By the time 2007 rolled around, Jillian had graduated from Elk Grove High and was enrolled at California State University, Sacramento, with an undeclared major. Lad, who was indulging a lifelong interest in earth sciences, encouraged his daughter to take a geographic information system class at Cosumnes. One class into geography and the two were hooked. Father and daughter found they enjoyed the material - and they also enjoyed sharing classes.
"It's given us time together that not many parents and kids get," Lad said.
Scott Crosier, a Cosumnes geography professor, has had the chance to observe them: "They're really good friends with each other - which is something you don't see every day with parents and teenage children."
Lad ended up joining Jillian at CSUS in 2008, and father and daughter went on to share another four classes, a geography major, and four years of life as classmates, colleagues and, sometimes, competitors. Both Edstroms are receiving good grades, but Jillian is graduating with honors.
"She takes more notes than me," acknowledged Lad. "Even in the same class on the same test, she almost always did better than me."
Jillian, a true millennium child, found herself more technically adept than her dad and had to learn a little patience.
"We had to learn to work with each other," she said. "I can find myself getting snappier than I would with another student."
Lad found he wasn't as organized as his daughter and had to learn to trust her academic acumen - especially when it comes to computer technology.
"I had to drop the parent role and think 'I'm not going to tell her what to do; she has something to teach me,' " he said.
"So much of what we do now with geographic information systems and cartography is digital," said Robin Datel, who chairs the Geography Department at CSUS. "Anyone who grows up with a mouse in their hand is at an advantage."
Datel said she hasn't taught the Edstroms together but noted that the two have been fairly low-key about their family ties. "There are probably quite a few people who don't know they are father and daughter," she said.
"As we had a few classes under our belts and we both got to know the instructors, we would laugh and cut up in class," said Lad. "We were like these naughty siblings."
Both Edstroms say they felt comfortable dealing with each other as classmates, partly because there is such a wide age range of students on campus.
"He gets to meet some of my friends," said Jillian. "I say, 'This is my dad, and he's going to school, too.' I've never been teased about it.

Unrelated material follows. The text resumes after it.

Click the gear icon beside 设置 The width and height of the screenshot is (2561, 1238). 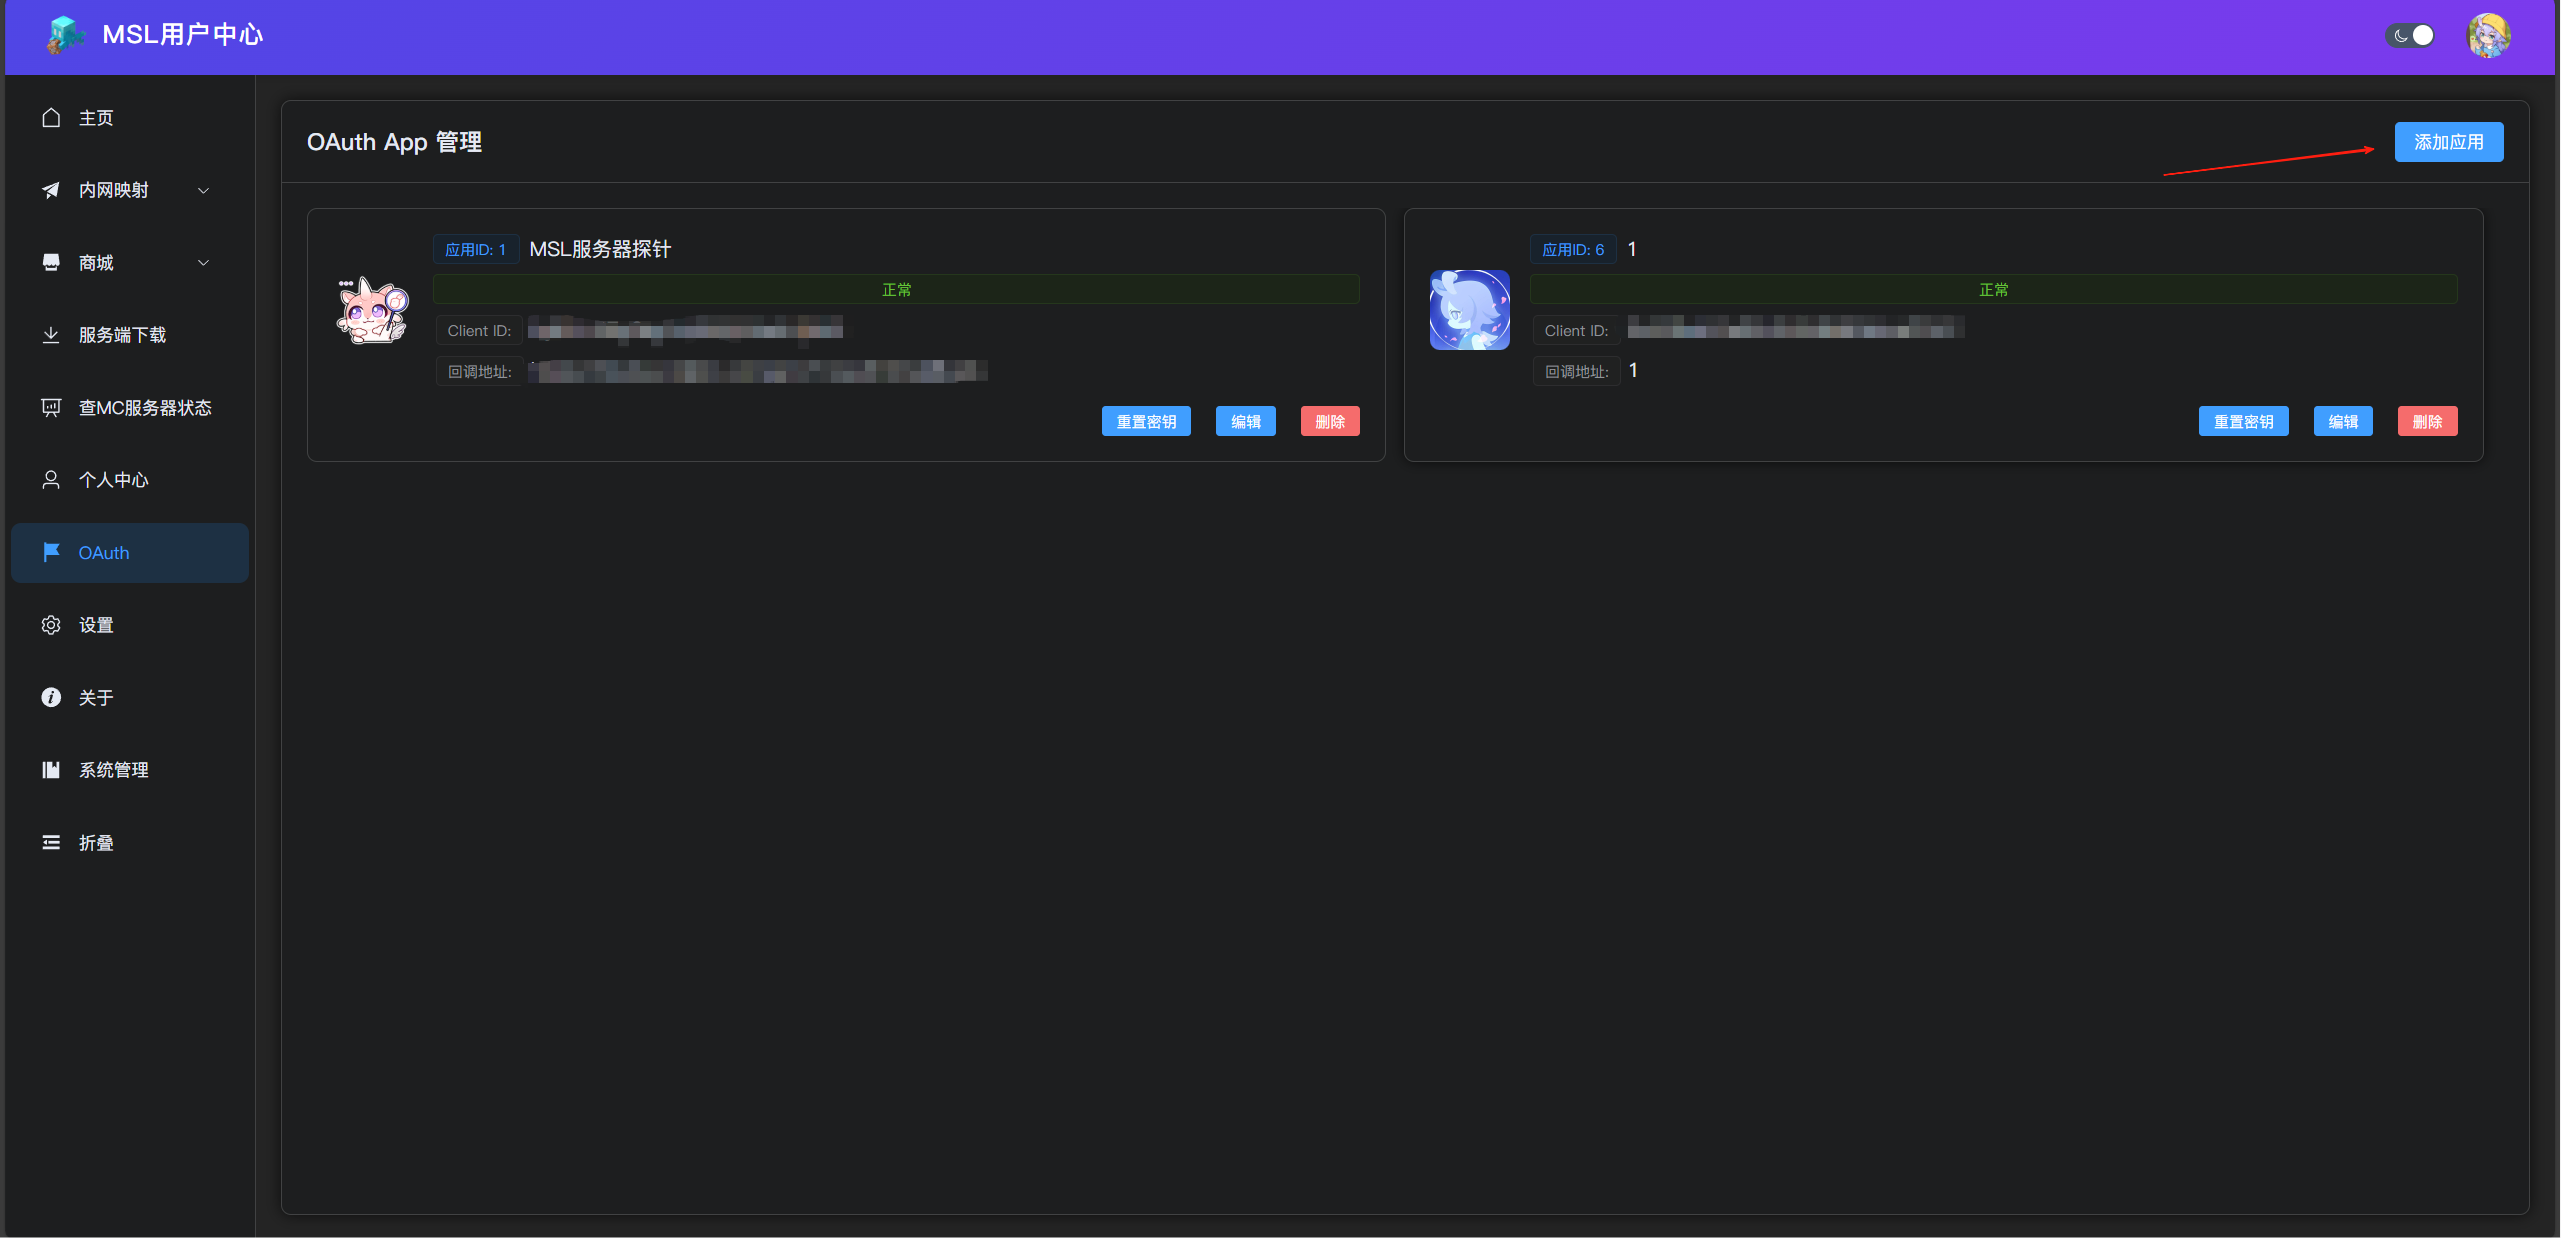[x=51, y=625]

People will say 'That's interesting,' but it's never been a big deal to my friends."
"They just look like my peers to me," said Lad. "I think I have a young spirit."
Although Jillian lived at home and sometimes car-pooled to school with her dad, she joined a sorority on campus and had college peer experiences on her own. This summer, just as she's done in other summers, Jillian will live at Bearskin Meadow Camp in the Sequoia National Forest where she will again be a counselor, camp storekeeper and role model to teens who, like her, have diabetes.
Come fall, the father-daughter study duo will officially split up, with Jillian headed to Corvallis, Ore., for graduate school while Lad Edstrom looks for a job with his new degree.
"She has to live her own life," said Lad, as he contemplates his daughter's impending departure - and prepares to celebrate a father-daughter graduation. "It's a great memory and a great piece of our life to have shared together."